U.S. Rep. Cynthia Loomis says some of her Wyoming constituents are so worried about the reinstatement of federal estate taxes that they plan to discontinue dialysis and other life-extending medical treatments so they can die before Dec. 31.Brimming with compassion over the plight of her millionaire constituents, Loomis argues that
If you have spent your whole life building a ranch and you wanted to pass that along to your children, and you were 88 years old and on dialysis, and they only thing that was keeping you alive was that dialysis, you might [italics mine] make that same decision.Loomis declined to name any of the people who might be considering this. Nor did she state with any certainty the number of 88-year Wyoming ranchers on dialysis with an estate eligible to be taxed.
The redoubtable defender of the privacy of millionaires stoutly opposes abortion rights, flatly stating that "abortion is a sin against God." Moreover, she opposes gay marriage on the perfectly sound basis that "God defined marriage as between one man and one woman." God must have told her so personally, because there's no Biblical paucity of insatiable phalluses connected to men with multiple wives. Or maybe it's in the Constitution.
When it comes to immigration, the epitome of compassionate conservatism explains how she would extend the same compassion she shows millionaires to migrant workers who pay taxes:
[I] will work to ensure that illegal aliens do not receive social security benefits, medicaid benefits, food stamps, drivers [sic] licenses, or other benefits.Cynthia fails to mention that no one receives Social Security unless they pay into it (and if they do, why shouldn't they get it?) or that undocumented workers are ineligible for social services. So, she's not going to have to "work" too hard at that one. Certainly nowhere near as hard as a migrant worker at a Wyoming hog farm, the owners of which have about as much to fear from Cynthia's promise to force "employers [to] ensure that their workers are properly documented" as a Wall Street investment banker does from Mitch McConnell.
The sad part is, she's going to have a lot company in Congress come Wednesday. At least her election might prevent a few suicides...
Notice the much more polished direction (by Martin Scorcese) and editing on this abbreviated rendition:
6 comments:
Yikes!!! I can't believe this. It just gets worser and worser.
I have been trying to find out who I have to submit my resume to for one of those "Death Panel" jobs...
Now, I kindly submit my resume for the provision of chief 'cord puller' to any elderly citizen of Wyoming who is contemplating ending their lives to benefit from the current estate tax situation...

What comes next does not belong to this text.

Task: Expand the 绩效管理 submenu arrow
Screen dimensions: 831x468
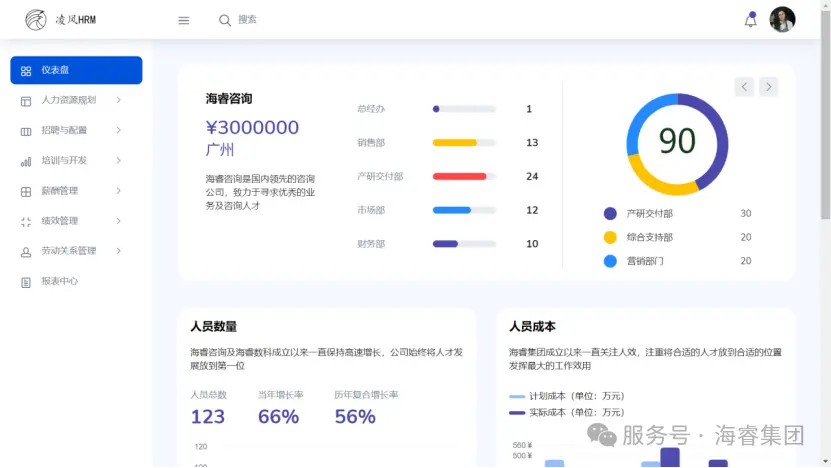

Its funny that the talk is about these folks WORKING to increase the value of their estates....
Estates that are nothing more than land with natural resources. Natural resources that they did not develop but rather that appreciated in value due to demand....
And the natural resources are theirs courtesy of the people of the United States.
Norway nationalized its offshore oil. They have strict safety standards and they're using a portion of the revenue to bolster Social Security in anticipation of an aging population. But for us to do something like that would to take away freedoms.
Of course it would take away our freedoms! Our freedom to BE AS STUPID AS WE WANT TO BE and our freedom TO LIVE FOR TODAY!
It also takes away from our freedom to paint ourselves as victims and to blame every on somebody else...
None of this is relevant to anything exept their expertise at saying the dumbest most outrageous sh&t they can come up with, so the media and all commentators follow lemming like to cover it and choke out everything else. They are so very, very, very good at playing this game. The dems? Entirely without a clue though the rethugz have been knocking them down for the count with these tactics since Andy Jackson. They follow and take the bait EVERY DAMNED TIME as if these ridiculous lies mattered to anyone other than to keep any other discourse from taking place. Instead of instituting real strategies and plans for the many crises, we just splutter with outrage that They Said That! (While of course comforting ourselves with our obviously great intelligence and allegience to rationality, facts and logic.)
Love, C.
They have an easier story to tell, plus their goal is to stay in power as opposed to actually governing the country.
When someone tells you that they are for a flat tax because it is fair, try to explain convincingly that it is not in 25 words or less. You need a whiteboard to make the point.
When someone says that the federal government should tighten its belt like everyone else, you're stuck explaining that everyone else doesn't have a defense budget, a foreign policy to conduct, and a requirement to distribute entitlements that everyone wants but doesn't want to pay for.
The story with the bullet points -- or that can yank chains, however you want to put it -- always wins. At the end of the day, that's why we have Social Security, Medicare, and the Civil RIghts acts: People didn't care about the details; they just thought it was a matter of fairness (that is, until they figured out that civil rights meant integrated neighborhoods).
That's why conservatives will never get rid of the minimum wage no matter how hard they try: No one wants to think about actually having to live on $7/hr.